DeiT-base, EfficientNet, and DeiT-small are pulled automatically through the timm API in the training code. C-RADIOv2, InceptionNet and EfficientNet-embeddings need to be pulled manually. The tutorial notebooks outline the instructions and steps to pull these models.

Technical blogs

  • Access the latest in Vision AI development workflows with NVIDIA TAO Toolkit 5.0
  • Improve accuracy and robustness of vision ai models with vision transformers and NVIDIA TAO
  • Train like a ‘pro’ without being an AI expert using TAO AutoML
  • Create Custom AI models using NVIDIA TAO Toolkit with Azure Machine Learning
  • Developing and Deploying AI-powered Robots with NVIDIA Isaac Sim and NVIDIA TAO

Suggested reading

  • More information about TAO Toolkit and pre-trained models can be found at the NVIDIA Developer Zone
  • TAO documentation
  • Read the TAO getting Started guide and release notes.
  • If you have any questions or feedback, please refer to the discussions on TAO Toolkit Developer Forums
  • Deploy your models for video analytics application using DeepStream. Learn more about DeepStream SDK
  • Deploy your models in Riva for ConvAI use case.

Ethical Considerations

NVIDIA’s platforms and application frameworks enable developers to build a wide array of AI applications. Consider potential algorithmic bias when choosing or creating the models being deployed. Work with the model’s developer to ensure that it meets the requirements for the relevant industry and use case; that the necessary instruction and documentation are provided to understand error rates, confidence intervals, and results; and that the model is being used under the conditions and in the manner intended.

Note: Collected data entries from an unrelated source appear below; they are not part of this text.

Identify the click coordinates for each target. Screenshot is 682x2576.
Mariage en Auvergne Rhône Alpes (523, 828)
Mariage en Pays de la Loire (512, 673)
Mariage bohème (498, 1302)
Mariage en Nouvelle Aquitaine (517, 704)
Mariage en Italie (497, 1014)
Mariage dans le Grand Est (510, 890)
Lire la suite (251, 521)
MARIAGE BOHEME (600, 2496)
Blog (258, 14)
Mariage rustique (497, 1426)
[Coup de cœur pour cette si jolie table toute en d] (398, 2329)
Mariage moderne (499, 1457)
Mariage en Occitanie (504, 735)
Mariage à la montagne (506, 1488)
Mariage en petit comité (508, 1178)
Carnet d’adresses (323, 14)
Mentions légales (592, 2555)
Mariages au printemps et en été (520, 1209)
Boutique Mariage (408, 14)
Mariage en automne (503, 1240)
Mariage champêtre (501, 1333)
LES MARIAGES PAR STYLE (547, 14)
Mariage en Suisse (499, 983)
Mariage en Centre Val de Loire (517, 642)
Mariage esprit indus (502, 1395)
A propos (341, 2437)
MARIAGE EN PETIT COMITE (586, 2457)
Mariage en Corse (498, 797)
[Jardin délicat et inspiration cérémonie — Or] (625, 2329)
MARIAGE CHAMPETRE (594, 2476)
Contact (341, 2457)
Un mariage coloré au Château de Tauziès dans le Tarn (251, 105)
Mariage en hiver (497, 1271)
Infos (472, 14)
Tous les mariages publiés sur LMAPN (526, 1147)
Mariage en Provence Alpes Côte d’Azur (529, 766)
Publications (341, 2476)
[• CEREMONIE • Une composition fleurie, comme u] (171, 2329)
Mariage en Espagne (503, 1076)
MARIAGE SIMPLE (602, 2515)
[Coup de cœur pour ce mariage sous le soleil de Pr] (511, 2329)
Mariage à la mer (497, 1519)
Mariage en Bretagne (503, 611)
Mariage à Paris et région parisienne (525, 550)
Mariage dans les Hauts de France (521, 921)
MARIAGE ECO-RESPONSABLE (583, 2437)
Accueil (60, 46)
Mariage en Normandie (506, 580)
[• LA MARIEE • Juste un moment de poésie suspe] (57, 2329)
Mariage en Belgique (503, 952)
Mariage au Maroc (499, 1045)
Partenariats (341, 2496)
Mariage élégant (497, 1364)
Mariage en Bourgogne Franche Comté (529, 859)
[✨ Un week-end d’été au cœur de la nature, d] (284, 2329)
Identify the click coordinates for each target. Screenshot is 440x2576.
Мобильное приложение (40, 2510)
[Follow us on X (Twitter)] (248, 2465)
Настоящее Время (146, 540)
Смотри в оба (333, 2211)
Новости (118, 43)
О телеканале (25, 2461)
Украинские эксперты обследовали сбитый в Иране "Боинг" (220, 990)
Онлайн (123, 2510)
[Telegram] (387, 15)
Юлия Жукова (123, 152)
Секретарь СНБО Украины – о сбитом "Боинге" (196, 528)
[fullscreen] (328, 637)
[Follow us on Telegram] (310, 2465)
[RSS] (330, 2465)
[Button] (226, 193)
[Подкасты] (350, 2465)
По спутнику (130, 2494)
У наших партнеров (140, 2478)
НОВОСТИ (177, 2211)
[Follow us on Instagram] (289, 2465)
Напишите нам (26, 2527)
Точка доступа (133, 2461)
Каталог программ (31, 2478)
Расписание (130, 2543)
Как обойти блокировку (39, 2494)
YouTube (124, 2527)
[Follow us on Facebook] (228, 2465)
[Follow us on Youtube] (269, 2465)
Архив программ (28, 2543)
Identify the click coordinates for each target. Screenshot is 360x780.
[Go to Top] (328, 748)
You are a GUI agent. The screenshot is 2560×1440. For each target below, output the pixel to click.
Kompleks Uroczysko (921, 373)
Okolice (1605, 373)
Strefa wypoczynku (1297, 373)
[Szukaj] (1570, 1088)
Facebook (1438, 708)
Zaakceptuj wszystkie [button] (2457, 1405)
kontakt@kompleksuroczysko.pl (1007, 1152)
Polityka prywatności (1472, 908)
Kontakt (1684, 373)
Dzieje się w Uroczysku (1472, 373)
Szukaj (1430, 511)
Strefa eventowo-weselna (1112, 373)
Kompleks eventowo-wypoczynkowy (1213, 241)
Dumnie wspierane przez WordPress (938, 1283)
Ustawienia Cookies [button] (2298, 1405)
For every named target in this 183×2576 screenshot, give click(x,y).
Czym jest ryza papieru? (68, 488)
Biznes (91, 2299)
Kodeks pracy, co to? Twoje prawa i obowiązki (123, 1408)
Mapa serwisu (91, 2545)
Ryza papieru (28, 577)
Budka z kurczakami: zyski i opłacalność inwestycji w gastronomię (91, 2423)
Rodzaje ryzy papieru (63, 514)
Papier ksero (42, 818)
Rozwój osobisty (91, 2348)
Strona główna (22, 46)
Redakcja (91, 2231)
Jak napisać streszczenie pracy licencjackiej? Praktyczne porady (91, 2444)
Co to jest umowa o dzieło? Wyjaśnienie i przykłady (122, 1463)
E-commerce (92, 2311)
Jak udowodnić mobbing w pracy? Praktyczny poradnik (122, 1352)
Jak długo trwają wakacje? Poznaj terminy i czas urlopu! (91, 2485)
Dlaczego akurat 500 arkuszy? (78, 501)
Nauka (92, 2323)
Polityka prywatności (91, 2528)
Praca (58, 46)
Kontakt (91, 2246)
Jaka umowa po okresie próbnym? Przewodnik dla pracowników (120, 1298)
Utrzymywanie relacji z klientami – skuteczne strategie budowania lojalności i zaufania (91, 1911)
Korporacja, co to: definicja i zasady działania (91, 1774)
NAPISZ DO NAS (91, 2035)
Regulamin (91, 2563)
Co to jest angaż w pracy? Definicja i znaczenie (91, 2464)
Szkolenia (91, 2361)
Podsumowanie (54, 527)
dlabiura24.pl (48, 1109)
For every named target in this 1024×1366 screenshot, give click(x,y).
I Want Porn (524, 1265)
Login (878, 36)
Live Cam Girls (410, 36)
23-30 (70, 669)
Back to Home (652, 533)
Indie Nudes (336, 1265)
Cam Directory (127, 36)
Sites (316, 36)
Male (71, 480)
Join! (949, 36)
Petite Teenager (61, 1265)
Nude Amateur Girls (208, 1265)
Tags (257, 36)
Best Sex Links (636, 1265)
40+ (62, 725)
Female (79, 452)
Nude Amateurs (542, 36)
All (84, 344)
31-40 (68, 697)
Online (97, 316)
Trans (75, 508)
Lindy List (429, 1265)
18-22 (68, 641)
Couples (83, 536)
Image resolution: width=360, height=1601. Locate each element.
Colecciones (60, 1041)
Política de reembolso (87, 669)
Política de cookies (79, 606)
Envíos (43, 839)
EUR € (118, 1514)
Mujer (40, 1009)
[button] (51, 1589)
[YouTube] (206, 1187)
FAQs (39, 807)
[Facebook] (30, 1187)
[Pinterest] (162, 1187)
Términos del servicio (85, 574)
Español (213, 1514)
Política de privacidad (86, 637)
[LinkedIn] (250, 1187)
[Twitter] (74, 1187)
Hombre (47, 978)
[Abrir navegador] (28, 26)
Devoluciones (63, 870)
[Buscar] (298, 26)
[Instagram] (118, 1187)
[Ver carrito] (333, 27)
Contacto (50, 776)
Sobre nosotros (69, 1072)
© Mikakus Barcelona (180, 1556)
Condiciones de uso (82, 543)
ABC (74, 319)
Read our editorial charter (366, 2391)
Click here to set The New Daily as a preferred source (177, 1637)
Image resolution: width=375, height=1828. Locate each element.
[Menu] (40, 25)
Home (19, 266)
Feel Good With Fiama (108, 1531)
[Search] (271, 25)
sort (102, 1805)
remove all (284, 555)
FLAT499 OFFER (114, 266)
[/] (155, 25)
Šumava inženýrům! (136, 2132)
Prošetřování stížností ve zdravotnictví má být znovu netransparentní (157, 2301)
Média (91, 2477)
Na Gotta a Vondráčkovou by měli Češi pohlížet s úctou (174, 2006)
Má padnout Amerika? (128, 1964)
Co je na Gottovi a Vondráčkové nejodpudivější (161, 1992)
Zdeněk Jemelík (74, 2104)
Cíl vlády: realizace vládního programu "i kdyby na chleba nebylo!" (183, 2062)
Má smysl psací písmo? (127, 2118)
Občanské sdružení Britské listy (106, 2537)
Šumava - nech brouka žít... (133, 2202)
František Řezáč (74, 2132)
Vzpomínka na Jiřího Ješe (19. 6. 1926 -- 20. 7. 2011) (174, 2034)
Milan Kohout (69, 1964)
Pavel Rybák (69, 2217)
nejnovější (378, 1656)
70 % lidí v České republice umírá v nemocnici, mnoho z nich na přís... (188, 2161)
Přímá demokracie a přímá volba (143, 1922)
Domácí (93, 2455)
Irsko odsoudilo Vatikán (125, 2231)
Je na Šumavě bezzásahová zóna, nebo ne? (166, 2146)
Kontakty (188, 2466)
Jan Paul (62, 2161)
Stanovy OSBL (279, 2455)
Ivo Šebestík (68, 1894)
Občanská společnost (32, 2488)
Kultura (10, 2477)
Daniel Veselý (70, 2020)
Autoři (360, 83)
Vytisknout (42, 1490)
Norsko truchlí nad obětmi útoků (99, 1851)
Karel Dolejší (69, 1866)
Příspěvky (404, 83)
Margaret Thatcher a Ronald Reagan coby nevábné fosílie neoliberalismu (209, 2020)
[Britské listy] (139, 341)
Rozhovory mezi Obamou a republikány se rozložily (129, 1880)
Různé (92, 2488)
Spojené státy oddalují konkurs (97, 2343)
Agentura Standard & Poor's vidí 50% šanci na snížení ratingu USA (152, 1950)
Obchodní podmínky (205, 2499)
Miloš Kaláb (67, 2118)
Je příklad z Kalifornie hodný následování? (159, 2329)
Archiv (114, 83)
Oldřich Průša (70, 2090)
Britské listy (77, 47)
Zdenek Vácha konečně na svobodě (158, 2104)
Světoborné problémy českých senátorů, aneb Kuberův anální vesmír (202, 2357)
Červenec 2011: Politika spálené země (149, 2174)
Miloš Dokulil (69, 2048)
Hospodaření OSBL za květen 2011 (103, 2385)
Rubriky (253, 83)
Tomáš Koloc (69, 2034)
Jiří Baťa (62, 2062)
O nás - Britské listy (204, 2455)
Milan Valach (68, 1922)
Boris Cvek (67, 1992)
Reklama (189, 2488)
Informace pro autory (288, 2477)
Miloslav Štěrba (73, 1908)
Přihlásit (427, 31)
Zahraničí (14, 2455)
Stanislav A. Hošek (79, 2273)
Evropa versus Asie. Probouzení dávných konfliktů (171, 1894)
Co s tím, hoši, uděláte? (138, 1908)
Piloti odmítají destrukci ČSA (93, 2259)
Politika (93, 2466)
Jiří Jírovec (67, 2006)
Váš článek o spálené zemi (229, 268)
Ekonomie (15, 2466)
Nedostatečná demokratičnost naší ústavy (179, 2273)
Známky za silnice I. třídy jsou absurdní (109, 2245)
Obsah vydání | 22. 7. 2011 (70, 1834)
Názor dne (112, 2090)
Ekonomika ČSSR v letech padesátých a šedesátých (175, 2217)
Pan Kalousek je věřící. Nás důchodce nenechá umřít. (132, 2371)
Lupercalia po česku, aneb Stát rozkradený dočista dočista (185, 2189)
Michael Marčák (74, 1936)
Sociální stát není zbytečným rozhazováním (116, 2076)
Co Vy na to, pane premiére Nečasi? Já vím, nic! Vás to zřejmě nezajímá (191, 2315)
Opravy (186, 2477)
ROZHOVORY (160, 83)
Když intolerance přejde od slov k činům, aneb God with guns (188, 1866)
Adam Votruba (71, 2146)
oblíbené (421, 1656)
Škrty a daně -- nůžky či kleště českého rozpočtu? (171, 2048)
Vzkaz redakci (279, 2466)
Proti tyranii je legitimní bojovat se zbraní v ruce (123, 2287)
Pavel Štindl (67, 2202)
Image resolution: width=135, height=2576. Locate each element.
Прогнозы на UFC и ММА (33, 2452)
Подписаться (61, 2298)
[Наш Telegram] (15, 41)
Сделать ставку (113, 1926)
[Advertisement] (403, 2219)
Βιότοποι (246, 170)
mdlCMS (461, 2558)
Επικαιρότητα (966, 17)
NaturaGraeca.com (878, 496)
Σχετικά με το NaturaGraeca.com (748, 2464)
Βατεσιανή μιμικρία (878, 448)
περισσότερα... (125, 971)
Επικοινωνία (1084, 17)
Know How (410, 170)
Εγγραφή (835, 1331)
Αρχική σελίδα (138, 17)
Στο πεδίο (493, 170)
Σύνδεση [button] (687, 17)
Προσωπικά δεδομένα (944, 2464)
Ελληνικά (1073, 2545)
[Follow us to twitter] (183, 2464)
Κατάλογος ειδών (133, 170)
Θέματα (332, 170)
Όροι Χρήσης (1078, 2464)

Security Vulnerabilities in Open Source Packages

Please review the Security Scanning (LINK) tab to view the latest security scan results. For certain open-source vulnerabilities listed in the scan results, NVIDIA provides a response in the form of a Vulnerability Exploitability eXchange (VEX) document. The VEX information can be reviewed and downloaded from the Security Scanning (LINK) tab.